Spring 2016 The Power of Now Aha Moments. Aha moment #25: Using People as a Means to an End


Furthermore, if you continuously make the Now into a means to an end j the future, you will also make every person you encounter or relate with into a means to an end.


*mic drop*


My Own Bad Attitude



I've done all this pontificating about selfish ambition but I've realized how that's still so much of my worldview.  As a Single who didn't know NOTHING  about marriage and how wives should treat their husbands, I was doing this Bible Study called the Husband Project and I realized how bad my attitude was. I would think:


“This is too much work.
This is so lame. What is the point?
So The wife is supposed to do all this for the husband and what does she get out of it?
I don't know about this. I don't want to be too nice and get treated like a doormat.


I'm still about that self preservation life. Always trying to think ahead to protect myself from being disappointed, hurt, trampled On, ruined, or destroyed.


It's been very eye opening to say the least. Honestly I've been wondering why I've been so relieved lately that I'm not married or have kids. I was wondering if it was because I have surrendered to the fact that I am not and that's okay. But I think it's because I know my heart would not be in it the way it should be. It would be to participate in a societal obligation or to prove others wrong.

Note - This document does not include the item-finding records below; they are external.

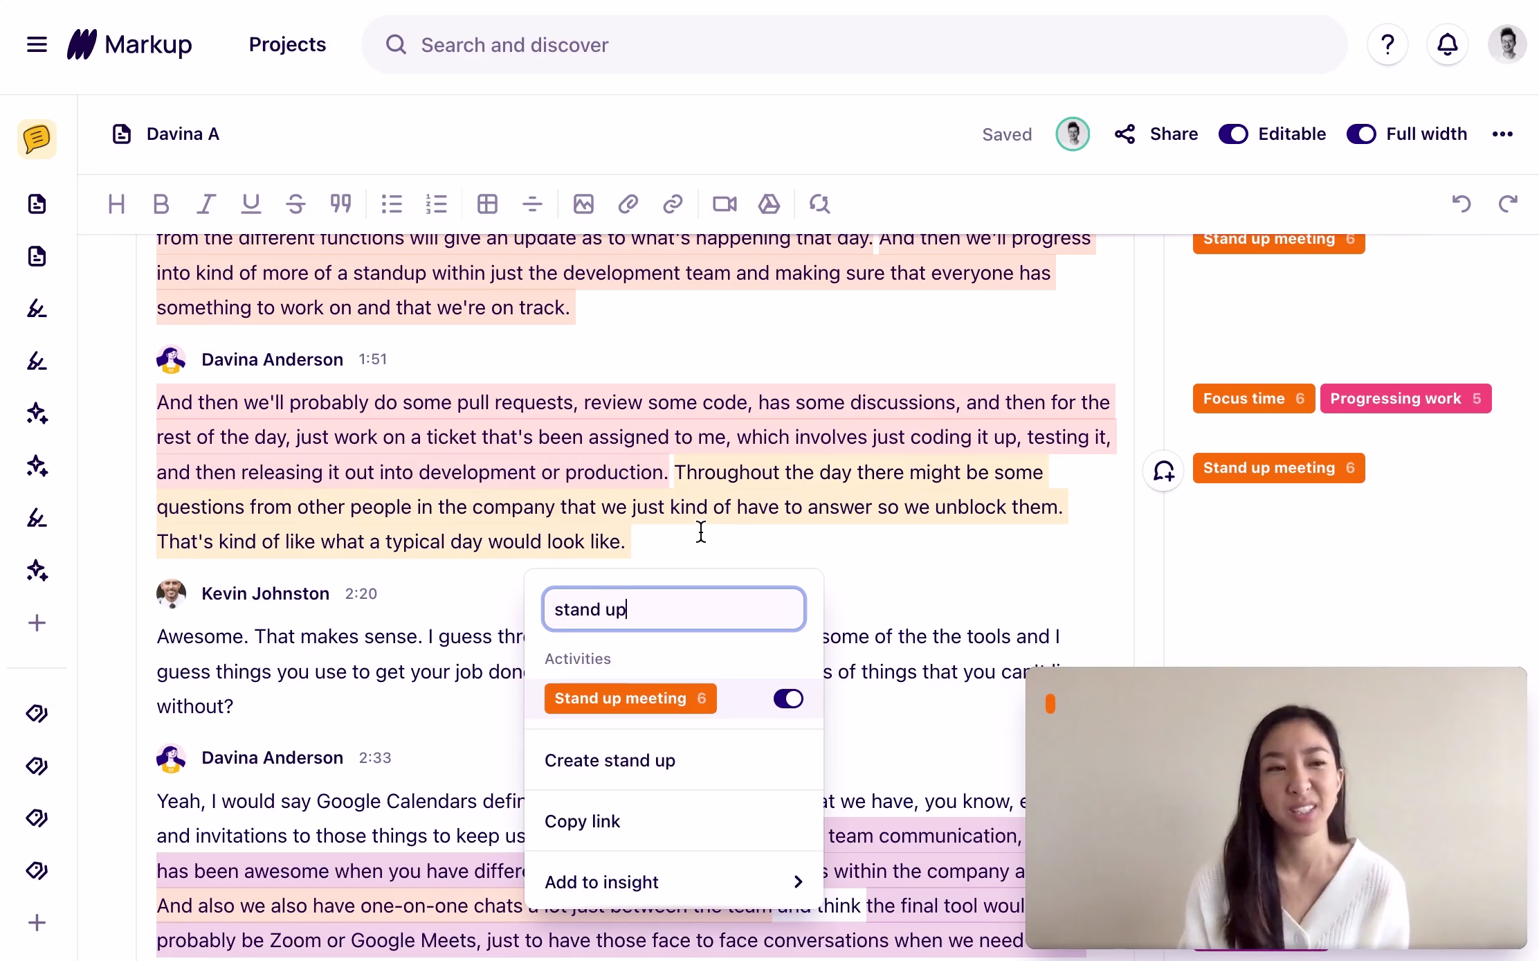Open the yellow chat bubble sidebar icon
The width and height of the screenshot is (1539, 961).
click(37, 139)
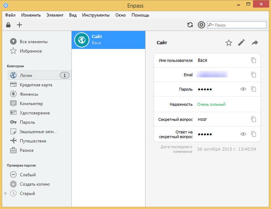Select the Сайт entry in list

[108, 39]
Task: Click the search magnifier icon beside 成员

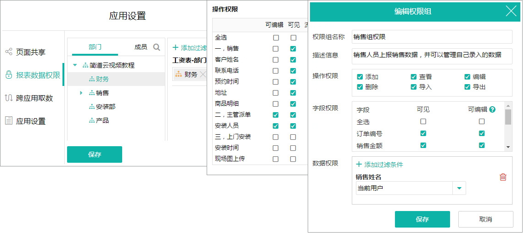Action: [x=157, y=47]
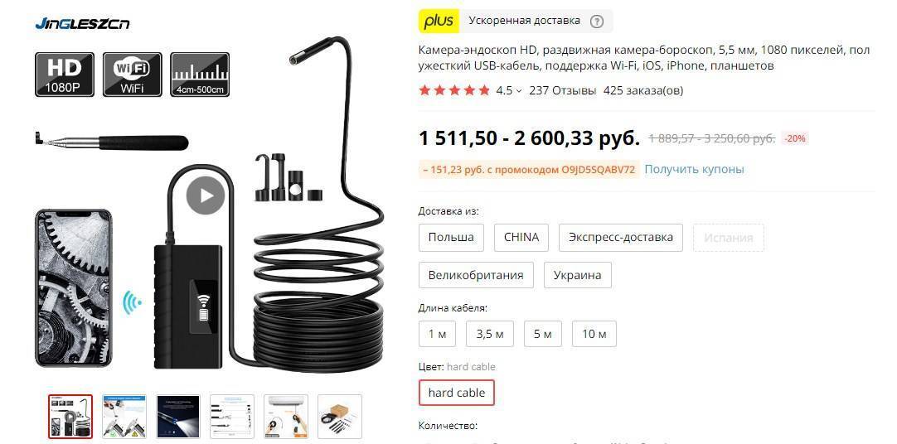Open the 237 Отзывы reviews link

pos(563,90)
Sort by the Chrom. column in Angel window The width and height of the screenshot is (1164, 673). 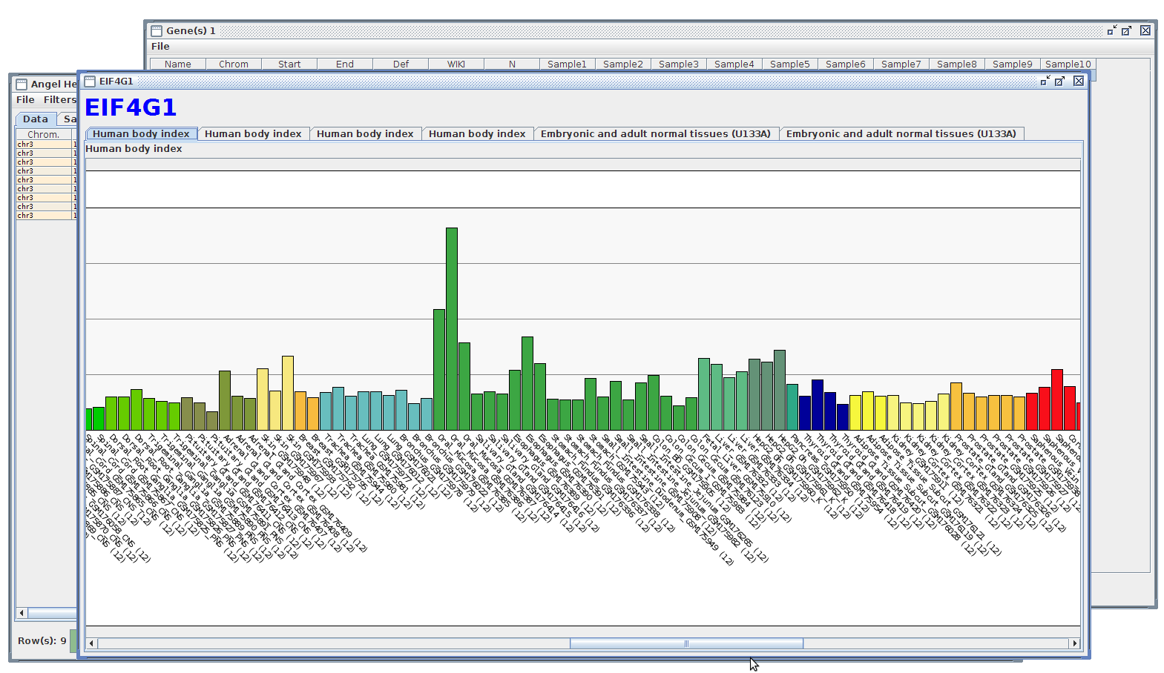43,135
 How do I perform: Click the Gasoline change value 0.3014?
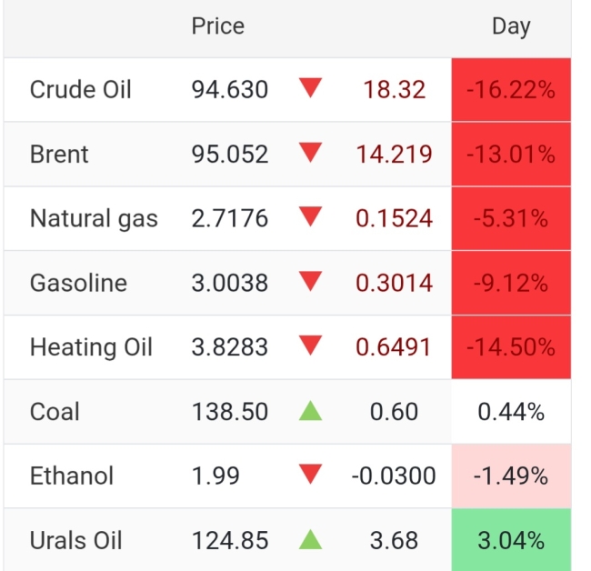394,283
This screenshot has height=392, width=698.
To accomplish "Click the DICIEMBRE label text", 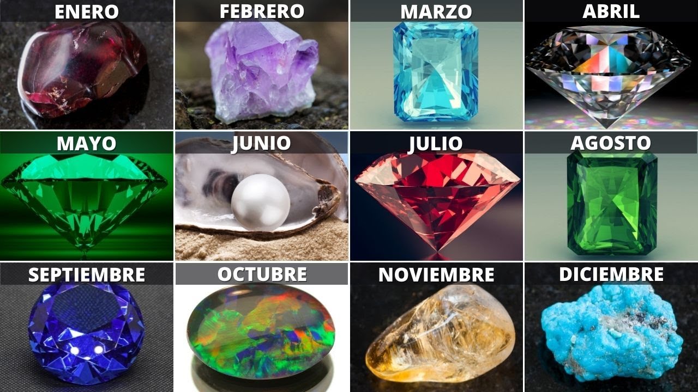I will pyautogui.click(x=611, y=274).
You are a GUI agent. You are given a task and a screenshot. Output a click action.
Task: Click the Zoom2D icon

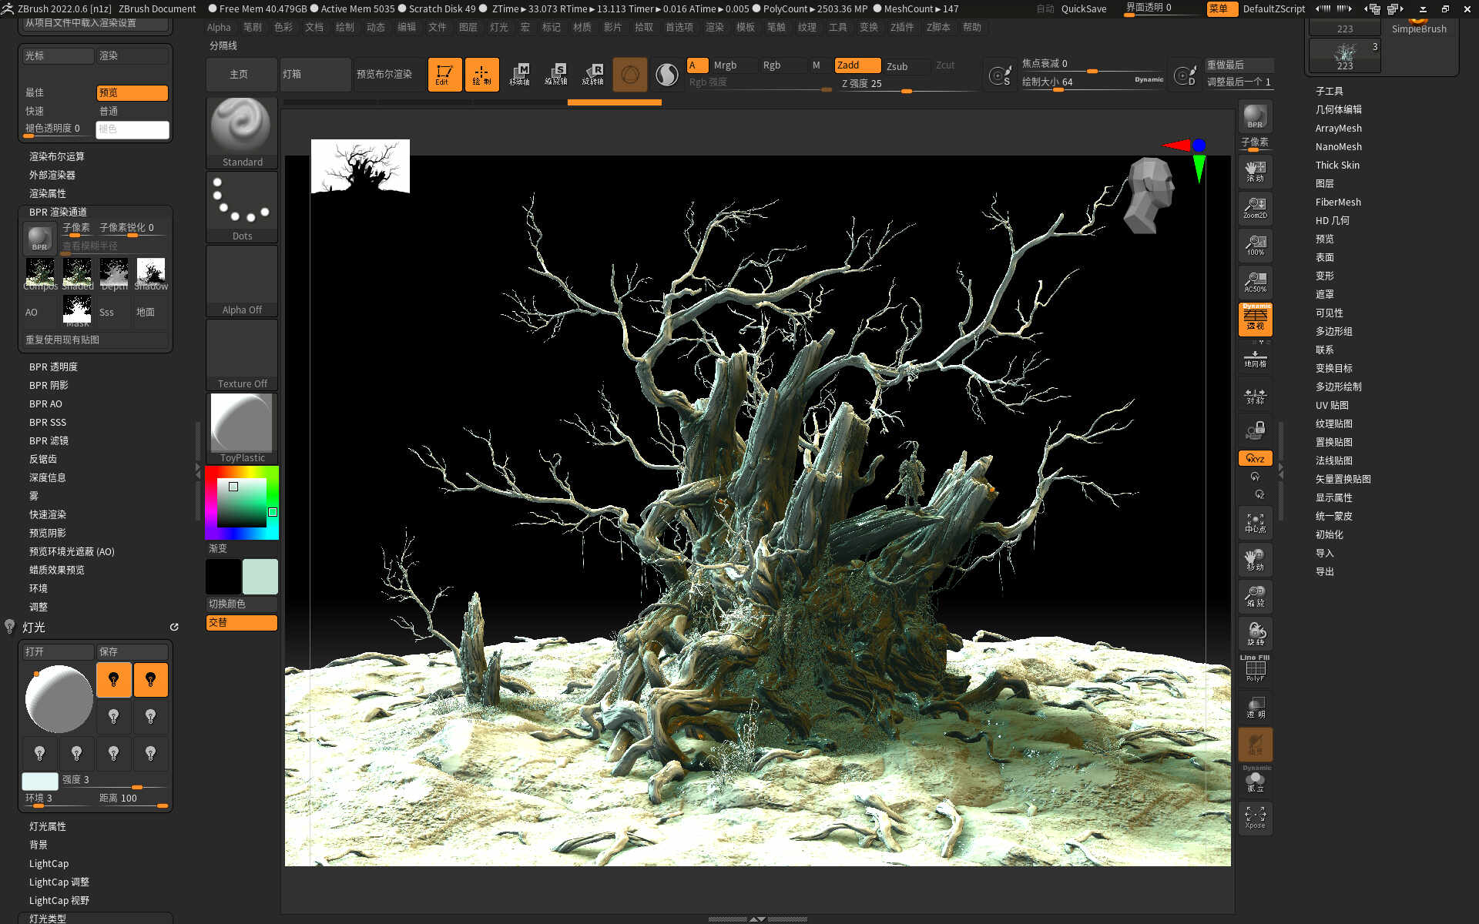click(1255, 207)
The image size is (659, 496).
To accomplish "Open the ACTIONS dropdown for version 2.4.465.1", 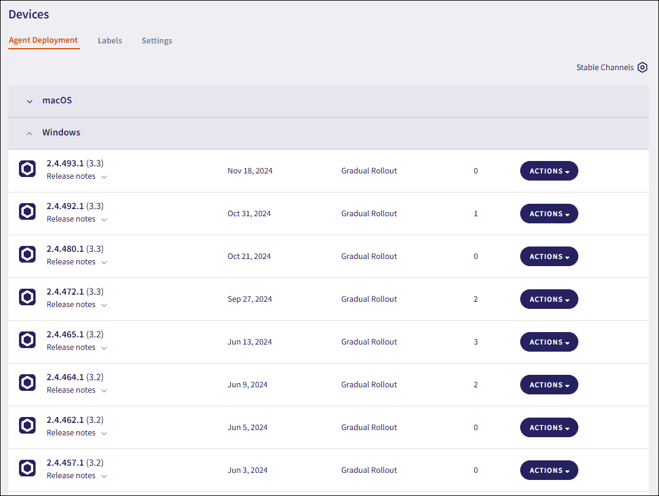I will 549,342.
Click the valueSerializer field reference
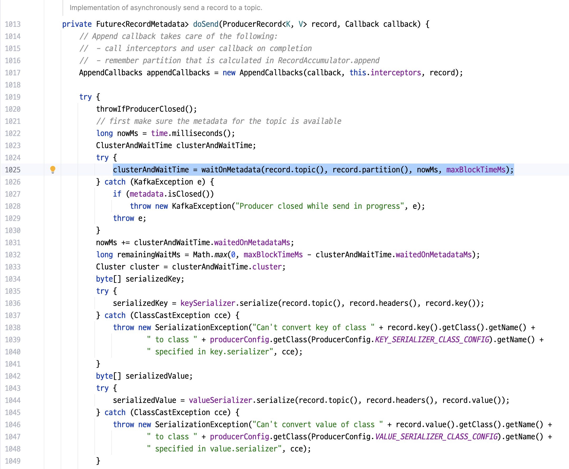Viewport: 569px width, 469px height. [220, 400]
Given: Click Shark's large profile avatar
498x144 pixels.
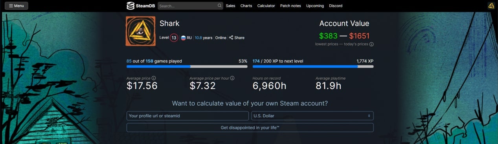Looking at the screenshot, I should pos(141,31).
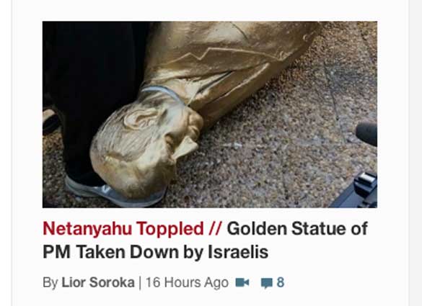This screenshot has width=422, height=306.
Task: Click the "By" label before the author name
Action: click(50, 283)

All selfish motivations and nothing to do with the other human being in the relationship


Eckhart Tolle

The relationship -- the human being-- is then of secondary importance to you, or of no importance at all what you can get out of the relationship is primary - be it material gain, a sense of power, physical pleasure, or some form of ego gratification


I'm Not Missing Out....




I mean seriously?  If many of us were to be completely honest with ourselves, then this is our primary motivation for relationships.  It has nothing to do with the other human being across from them.  In many cases we don’t even RESPECT them as human beings.  How can anything good come from that?


The Bible says:  Where there is envy AND selfish ambition, there is evil doing of every kind.  


I’m sharing this because the more I dig deeper into this journey and into myself, I have lost a lot of the desire I have had to be married because my heart and motives were not right and honestly I’m in a good place focusing on what I’m supposed to do rather than resisting the single journey.  I don’t think it’s a bad journey.  


I look around and see so many women (and men) who are trapped in these situations where they are not living and are being destroyed daily by their toxic relationship.  I see people I know enduring lying, betrayal, and becoming more bitter every single year.


I don’t think I am missing out. To do it right seems like more work and energy that I’m not willing to give at this point in my life.  I want to focus on my own business, helping people, and doing what I’m doing.  I wonder if I was actually so pressed about marriage because of other people.  I wanted to do it so that I didn’t look weird or unwanted to other people. I am over that.

People should not be a means to an ending...even a happy ending.


I don’t believe my salvation is in marriage or kids because I’ve seen so many people (mainly women) who placed their salvation in husband and children, and they were left bitterly disappointed. We must take responsibility for our own lives and using people as a means to an end...even a happy one is selfish ambition and will not end well.

As Eckhart Tolle says, I don’t believe we should EVER used other people as our means to an end whether we think it will lead to happiness or contentment.  It’s a principle that many people never want to acknowledge because it spoils many of our fairy tale ideas.